India: Marriage Annulled of Laxmi Sargara, Girl who was Betrothed as One-Year-Old
An Indian teenager has had her marriage annulled in a groundbreaking legal case after she was wed at the age of one.
Laxmi Sargara, who is now 18, discovered she was married only recently when her "husband" Rakesh came to claim her at her parents' house.
Although child marriages were officially outlawed in India in 1929, they are still very common in rural and poorer areas of the country.
"I was unhappy about the marriage. I told my parents, who did not agree with me, then I sought help," Laxmi told AFP news agency.
She went to the local NGO, the Sarathy Trust in Jodhpur city, which gives advice to children in need of help.
"She got depressed. She did not like the boy and was not ready to go ahead with her parents' decision," Sarathi Trust worker Kriti Bharti said.
"It is the first example we know of a couple wed in childhood wanting the marriage to be annulled and we hope others take inspiration."
Rakesh, who was only three when the marriage was agreed, decided to relent after counselling from the organisation.

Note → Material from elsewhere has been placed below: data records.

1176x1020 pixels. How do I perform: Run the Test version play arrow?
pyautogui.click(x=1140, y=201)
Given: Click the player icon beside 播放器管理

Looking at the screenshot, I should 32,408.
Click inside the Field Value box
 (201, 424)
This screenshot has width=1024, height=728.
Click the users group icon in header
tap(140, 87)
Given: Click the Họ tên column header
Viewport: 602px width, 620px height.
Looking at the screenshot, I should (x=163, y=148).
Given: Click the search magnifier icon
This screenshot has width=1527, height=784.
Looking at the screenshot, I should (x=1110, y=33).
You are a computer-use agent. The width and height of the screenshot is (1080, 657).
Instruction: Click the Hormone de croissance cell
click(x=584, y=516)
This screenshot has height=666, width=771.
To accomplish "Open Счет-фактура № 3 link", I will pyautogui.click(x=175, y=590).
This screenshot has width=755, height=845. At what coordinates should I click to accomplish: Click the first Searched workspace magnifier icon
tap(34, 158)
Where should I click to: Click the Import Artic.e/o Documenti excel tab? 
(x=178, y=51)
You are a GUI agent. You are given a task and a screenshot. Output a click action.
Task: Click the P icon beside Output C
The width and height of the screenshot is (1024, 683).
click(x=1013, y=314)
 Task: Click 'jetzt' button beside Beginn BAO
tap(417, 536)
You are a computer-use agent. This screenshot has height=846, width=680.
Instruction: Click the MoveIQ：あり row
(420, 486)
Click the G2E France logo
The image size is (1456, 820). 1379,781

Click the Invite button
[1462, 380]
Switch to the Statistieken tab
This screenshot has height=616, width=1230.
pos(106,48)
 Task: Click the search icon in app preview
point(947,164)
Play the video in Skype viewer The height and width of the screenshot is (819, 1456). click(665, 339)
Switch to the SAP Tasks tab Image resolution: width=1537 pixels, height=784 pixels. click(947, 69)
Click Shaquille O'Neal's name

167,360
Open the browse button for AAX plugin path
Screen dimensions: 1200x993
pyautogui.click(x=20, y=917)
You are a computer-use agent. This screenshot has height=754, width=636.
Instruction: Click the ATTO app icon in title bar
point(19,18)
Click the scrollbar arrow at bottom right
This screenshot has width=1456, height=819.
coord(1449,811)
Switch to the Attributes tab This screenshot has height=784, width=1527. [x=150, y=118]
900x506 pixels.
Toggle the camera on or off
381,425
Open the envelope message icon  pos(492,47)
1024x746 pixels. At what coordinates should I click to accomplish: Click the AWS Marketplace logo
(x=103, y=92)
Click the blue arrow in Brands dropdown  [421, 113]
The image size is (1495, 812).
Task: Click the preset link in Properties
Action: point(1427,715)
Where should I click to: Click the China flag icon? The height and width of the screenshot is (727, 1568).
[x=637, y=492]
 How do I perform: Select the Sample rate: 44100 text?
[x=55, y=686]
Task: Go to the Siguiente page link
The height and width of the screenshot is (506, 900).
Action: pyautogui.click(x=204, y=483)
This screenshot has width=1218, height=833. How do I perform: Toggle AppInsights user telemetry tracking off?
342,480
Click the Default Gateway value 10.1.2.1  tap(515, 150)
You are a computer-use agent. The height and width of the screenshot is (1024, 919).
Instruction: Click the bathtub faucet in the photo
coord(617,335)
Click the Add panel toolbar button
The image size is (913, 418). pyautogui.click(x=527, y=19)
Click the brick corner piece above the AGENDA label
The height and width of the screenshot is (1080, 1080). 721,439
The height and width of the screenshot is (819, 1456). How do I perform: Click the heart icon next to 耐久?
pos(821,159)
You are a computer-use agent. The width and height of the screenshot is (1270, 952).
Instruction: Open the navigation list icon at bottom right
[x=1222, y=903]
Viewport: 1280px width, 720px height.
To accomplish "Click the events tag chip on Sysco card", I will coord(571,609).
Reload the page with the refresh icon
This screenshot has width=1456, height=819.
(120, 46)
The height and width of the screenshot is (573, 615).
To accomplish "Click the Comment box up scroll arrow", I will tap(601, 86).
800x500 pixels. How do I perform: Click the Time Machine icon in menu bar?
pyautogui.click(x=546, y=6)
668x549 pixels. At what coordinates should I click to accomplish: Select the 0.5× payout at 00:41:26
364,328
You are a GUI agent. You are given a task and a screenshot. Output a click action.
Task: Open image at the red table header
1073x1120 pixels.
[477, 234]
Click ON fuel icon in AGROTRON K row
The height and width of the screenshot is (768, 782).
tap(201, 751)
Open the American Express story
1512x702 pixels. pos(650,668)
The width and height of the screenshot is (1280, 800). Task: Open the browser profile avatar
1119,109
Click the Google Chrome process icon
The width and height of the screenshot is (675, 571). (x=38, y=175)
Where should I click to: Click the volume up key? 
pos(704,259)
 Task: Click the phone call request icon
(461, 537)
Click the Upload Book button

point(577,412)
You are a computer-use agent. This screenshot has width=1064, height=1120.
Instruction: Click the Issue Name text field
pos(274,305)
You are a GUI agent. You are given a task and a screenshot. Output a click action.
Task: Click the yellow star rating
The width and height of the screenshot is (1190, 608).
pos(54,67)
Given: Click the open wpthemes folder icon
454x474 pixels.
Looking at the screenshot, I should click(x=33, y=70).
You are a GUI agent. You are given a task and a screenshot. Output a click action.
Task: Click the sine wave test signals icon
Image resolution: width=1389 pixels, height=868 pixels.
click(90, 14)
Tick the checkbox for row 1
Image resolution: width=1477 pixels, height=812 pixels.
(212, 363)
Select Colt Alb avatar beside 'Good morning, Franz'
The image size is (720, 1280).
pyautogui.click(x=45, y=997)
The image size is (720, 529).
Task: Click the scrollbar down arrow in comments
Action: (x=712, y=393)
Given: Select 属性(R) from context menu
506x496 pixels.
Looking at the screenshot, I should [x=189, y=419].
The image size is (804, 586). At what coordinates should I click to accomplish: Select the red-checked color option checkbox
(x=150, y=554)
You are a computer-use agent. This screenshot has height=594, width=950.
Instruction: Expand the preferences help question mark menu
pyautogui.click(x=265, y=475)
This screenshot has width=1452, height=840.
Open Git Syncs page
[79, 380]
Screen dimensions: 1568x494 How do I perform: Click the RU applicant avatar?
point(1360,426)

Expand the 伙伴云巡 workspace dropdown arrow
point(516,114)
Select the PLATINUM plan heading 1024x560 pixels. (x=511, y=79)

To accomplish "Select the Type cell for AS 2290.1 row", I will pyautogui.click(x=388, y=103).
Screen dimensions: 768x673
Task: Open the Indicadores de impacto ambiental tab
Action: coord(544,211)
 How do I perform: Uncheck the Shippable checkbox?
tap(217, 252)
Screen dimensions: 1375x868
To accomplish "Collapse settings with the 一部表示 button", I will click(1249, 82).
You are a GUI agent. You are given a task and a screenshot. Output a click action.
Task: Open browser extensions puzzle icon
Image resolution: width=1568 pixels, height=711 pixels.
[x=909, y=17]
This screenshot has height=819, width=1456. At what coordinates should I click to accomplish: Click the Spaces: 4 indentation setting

Laxmi and Rakesh signed an affidavit declaring the marriage null and void in Jodhpur.
A recent survey found that 10 percent of girls in Rajasthan are married before the age of 19.
In March, the tragic case of Amina Filali, a 16-year-old Moroccan girl who took her own life after being forced into marriage with the man who raped her, sparked an international debate about minors being forced into wedlock.
Ten million girls under the age of 18 are married every year. Former prime minister Gordon Brown, who has been campaigning along with his wife Sarah for education in developing countries, disclosed that 1.5 million of them are under the age of 15.
In Niger, 36 percent of girls are married by the age of 15, while India, where 45 percent of under-18s are married, has the highest number of child brides in the world.
Cases of young girls refusing to get married are very rare.
At the age of 10, Nujood Ali made headlines in 2008 for being one the first Yemeni children to get a divorce after suffering a long period of abuse and violence at the hands of her husband.
She was eight years old when she was forced to marry a 30-year-old man. Ali escaped and found refuge with a judge, Mohammed al-Ghadha, who noticed her waiting on the steps of a court, where she went to seek divorce.